Manado // MEDIA COBRA BHAYANGKARA NEWS
Kabar baik bagi seluruh masyarakat Sulawesi Utara. Pemerintah Provinsi Sulawesi Utara secara resmi memastikan tidak ada kenaikan Pajak Kendaraan Bermotor (PKB) pada tahun 2026. Kepastian ini ditegaskan langsung oleh Gubernur Sulawesi Utara, Yulius Selvanus, SE, melalui penetapan tiga langkah konkret dan kebijakan strategis yang berpihak pada kesejahteraan rakyat serta kemudahan pelayanan publik.
Dalam pernyataannya, Gubernur Yulius Selvanus menegaskan bahwa kebijakan fiskal daerah harus tetap sejalan dengan kondisi ekonomi masyarakat. Pemerintah, kata dia, hadir untuk memberikan solusi, bukan menambah beban.
“Kesejahteraan dan kemudahan bagi seluruh masyarakat adalah prioritas utama saya. Oleh karena itu, Pemerintah Provinsi Sulawesi Utara memastikan pajak kendaraan tidak dinaikkan dan justru memberikan berbagai keringanan yang nyata,” ujar Gubernur.
Tiga Kebijakan Penting Pengelolaan PKB Tahun 2026
Sebagai bentuk komitmen tersebut, Gubernur Sulut menetapkan tiga kebijakan utama dalam pengelolaan Pajak Kendaraan Bermotor Tahun 2026, yang mulai berlaku efektif pada 8 Januari 2026:
- Keringanan Pokok Pajak 25 Persen
Pemerintah Provinsi Sulawesi Utara memberikan potongan sebesar 25 persen pada pokok PKB tahun 2026. Dengan kebijakan ini, dipastikan tidak akan ada kenaikan pajak apa pun bagi seluruh pemilik kendaraan bermotor di Sulawesi Utara.
Langkah ini diambil untuk menjaga daya beli masyarakat sekaligus memberikan ruang bernapas bagi pelaku usaha dan masyarakat umum di tengah dinamika ekonomi nasional.
- Pembebasan Pajak Progresif
Kebijakan kedua adalah pembebasan pajak progresif kendaraan bermotor. Pemerintah menilai bahwa kepemilikan lebih dari satu kendaraan tidak serta-merta harus dibebani pajak tambahan yang memberatkan.
Pembebasan ini diharapkan dapat memberikan keleluasaan bagi masyarakat, khususnya yang memiliki kapasitas ekonomi lebih, tanpa menghilangkan prinsip keadilan dan kepatuhan pajak.

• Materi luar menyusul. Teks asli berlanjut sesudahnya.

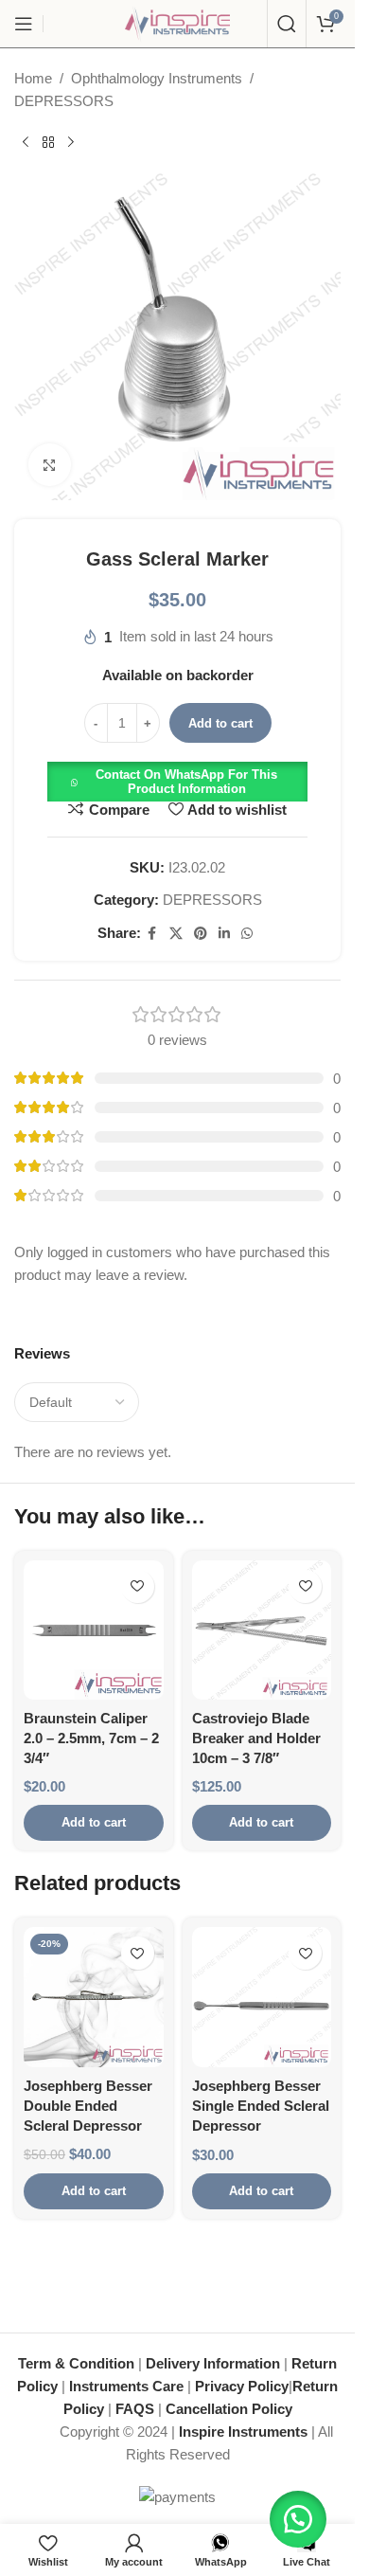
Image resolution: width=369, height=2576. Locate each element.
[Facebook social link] (152, 933)
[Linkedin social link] (224, 933)
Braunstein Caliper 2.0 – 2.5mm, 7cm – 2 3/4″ (91, 1738)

- Pembebasan PKB Selama 1 Tahun bagi Kendaraan Mutasi Masuk
Pemerintah Provinsi Sulawesi Utara juga memberikan pembebasan pokok PKB selama satu tahun berjalan bagi kendaraan dari luar daerah yang melakukan mutasi administrasi ke Sulawesi Utara.
Kebijakan ini bertujuan untuk mendorong tertib administrasi kendaraan bermotor sekaligus meningkatkan potensi pendapatan daerah secara berkelanjutan.
Gubernur pun mengimbau seluruh pemilik kendaraan luar daerah yang beroperasi di Sulut agar segera mengurus pindah administrasi di Kantor Samsat se-Sulawesi Utara.
“Kami mengajak seluruh pemilik kendaraan luar daerah yang beroperasi di wilayah Sulut untuk segera melakukan mutasi administrasi. Pemerintah telah memberikan kemudahan dan insentif yang jelas,” tegas Gubernur Yulius Selvanus.
Dorong Mobilitas dan Pertumbuhan Ekonomi Daerah
Ketiga kebijakan ini dinilai sebagai langkah progresif dalam menciptakan iklim ekonomi yang kondusif, meningkatkan mobilitas masyarakat, serta memperkuat hubungan antara pemerintah dan wajib pajak.
Pemerintah Provinsi Sulawesi Utara berharap kebijakan ini tidak hanya memberikan manfaat langsung bagi masyarakat, tetapi juga menjadi pendorong pertumbuhan ekonomi daerah, peningkatan kepatuhan pajak, serta pelayanan publik yang lebih humanis dan berkeadilan.
“Mari kita bersama-sama membangun Sulawesi Utara yang lebih baik, maju, dan sejahtera untuk semua,” tutup Gubernur.
Dengan kebijakan ini, Sulawesi Utara menegaskan posisinya sebagai daerah yang responsif terhadap kebutuhan rakyat, sekaligus adaptif dalam mengelola kebijakan fiskal yang berorientasi pada kesejahteraan dan kemajuan bersama.